Obschon manche das Newski-Zentrum am Vostania-Platz verfluchten, weil seine Errichtung mit einem städtebaulichen Skandal verbunden ist, der seinesgleichen sucht, pilgerten doch die meisten Petersburgerinnen und Petersburger gerne von Zeit zu Zeit in den Stockmann, um sich was Feines oder Schickes zu kaufen, oder wenigstens einen Blick auf die teure Ware zu werfen.

Insbesondere die Delikatessen-Abteilung des Stockmann-Geschäfts im Untergeschoss wurde zeitweise überschwemmt mit Leuten, die sich mit importierten Köstlichkeiten aus aller Herren Länder (und vor allem Finnland) eindecken wollten. Dasselbe galt für das Stockmann-Warenhaus während der „verrückten Tage“, wenn sich die halbe Stadt um die Ausverkaufsware mit zünftigen Rabbatten riss.

Die fetten Jahre sind vorüber

So wie mit der kurzen Zeit des allgemeinen Wohlstands und des Wirtschaftsbooms ist es nun auch mit dem Petersburger Stockmann vorbei. Für fünf Millionen Euro wurde das Russland-Geschäft an die britische Debehams-Gruppe verkauft, die bereits in Moskau tätig ist. Auch die 2300 Angestellten werden von Debehams übernommen. Neben Geschäften in Petersburg schliesst Stockmann auch seine Niederlassungen in Moskau und Jekaterinburg. Schon früher hatte Stockmann die Seppälä-Kleidergeschäfte in Russland geschlossen. Die Lindex-Kette wird bis im Sommer geschlossen.

Wie Fontanka.fi schreibt, war das Russland-Geschäft für Stockmann nie wirklich rentabel. 2014 soll der Umsatz 240 Millionen Euro betragen haben, bei 26 Millionen Euro Verlust. Stockmann hatte rund 20.000 der insgesamt 98.000 Quadratmeter Ladenfläche im „Newski-Zentr“ belegt. Die Meinungen über die Zukunft der Geschäftslokale gehen auseinander. Während die einen Experten sagen, dass der Rückzug wegen der Lebensmittel-Sanktionen und der sinkenden Kaufkraft logisch sei und anstelle von Stockmann nun Geschäfte mit günstigerem Sortiment einziehen würden, meinen die anderen, im „Newski-Zentr“ sei nur Platz für Elite-Geschäfte.

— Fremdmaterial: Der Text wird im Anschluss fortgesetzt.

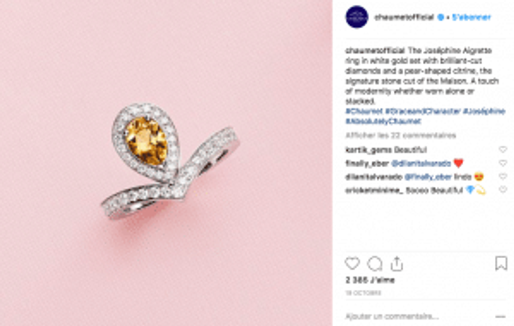Open the more options ellipsis menu
This screenshot has height=326, width=514.
(500, 316)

Symbol für gute russisch-finnische Nachbarschaft

Auf jeden Fall wird das Kaufhaus, dem einst ein ganzer historischer Häuserblock zum Opfer fiel, ohne Stockmann anders aussehen. Debenhams, das 188 Geschäfte in England und Irland sowie weitere 69 in 28 verschiedenen Ländern besitzt, wird seine Petersburger Filiale mit einem eigenen Profil versehen. Offen ist vor allem die Zukunft des Lebensmittel- und Delikatessen-Segments, das in diesen Zeiten mit fast unmöglichen Einfuhrbestimmungen ein besonders schweren Stand hat.

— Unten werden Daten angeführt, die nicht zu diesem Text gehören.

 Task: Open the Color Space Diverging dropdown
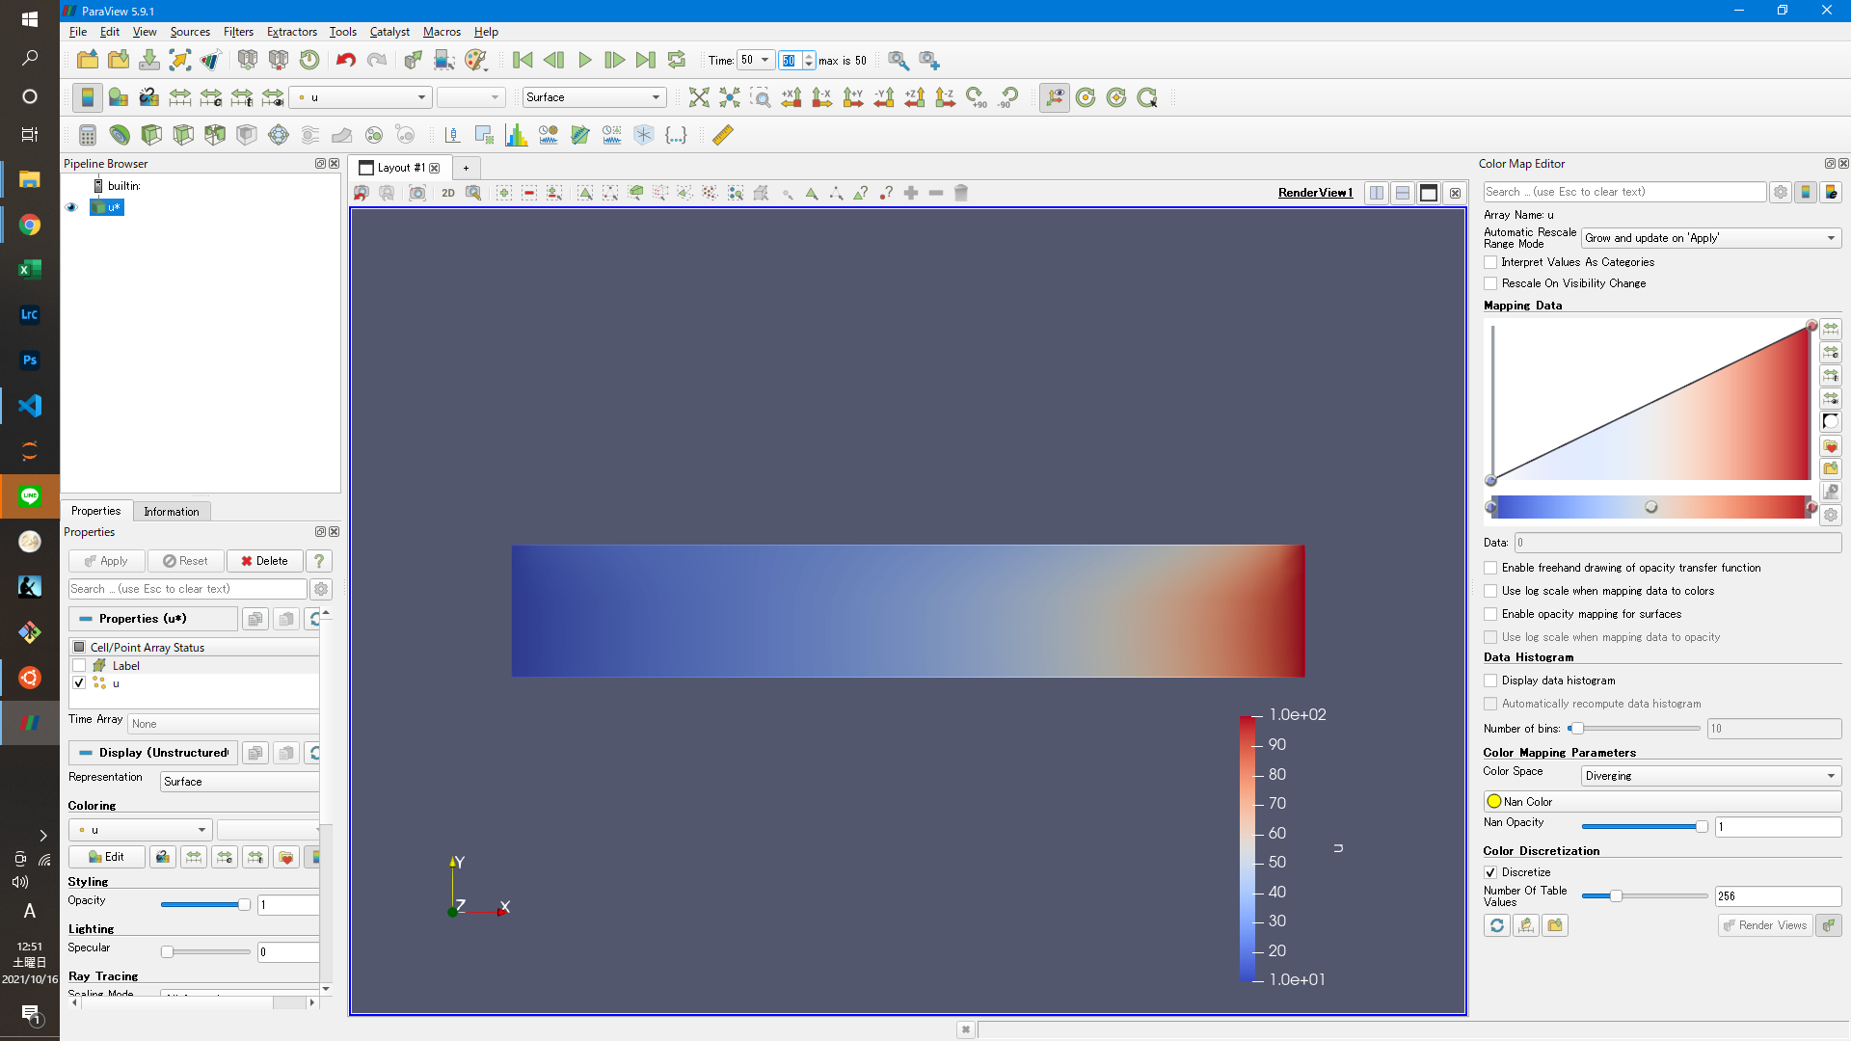pos(1710,776)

Viele Petersburger werden die Firma Stockmann vermissen, die 1989 noch zu Sowjetzeiten unter anderem Namen nach Russland kam und 1998 in Petersburg ihr erstes Stockmann-Geschäft eröffnete. Der Name ist nicht nur ein Stück Tradition, sondern auch ein Symbol für die gute Nachbarschaft mit Finnland. Die grösste und zugleich umstrittenste Investition der Finnen in Russland war der 2010 vollendete Ausbau des „Newski-Zentr“ an der Ecke Newski-Prospekt-Uliza Vostania. Dafür wurden 185 Millionen Euro aufgewendet, 20 Millionen allein für die Rekonstruktion der historischen Fassade. Die Liquidierung des historischen Gebäudes und die ausserplanliche Aufstockung des Dachgeschoss sorgten für laute Proteste unter Denkmalschützern.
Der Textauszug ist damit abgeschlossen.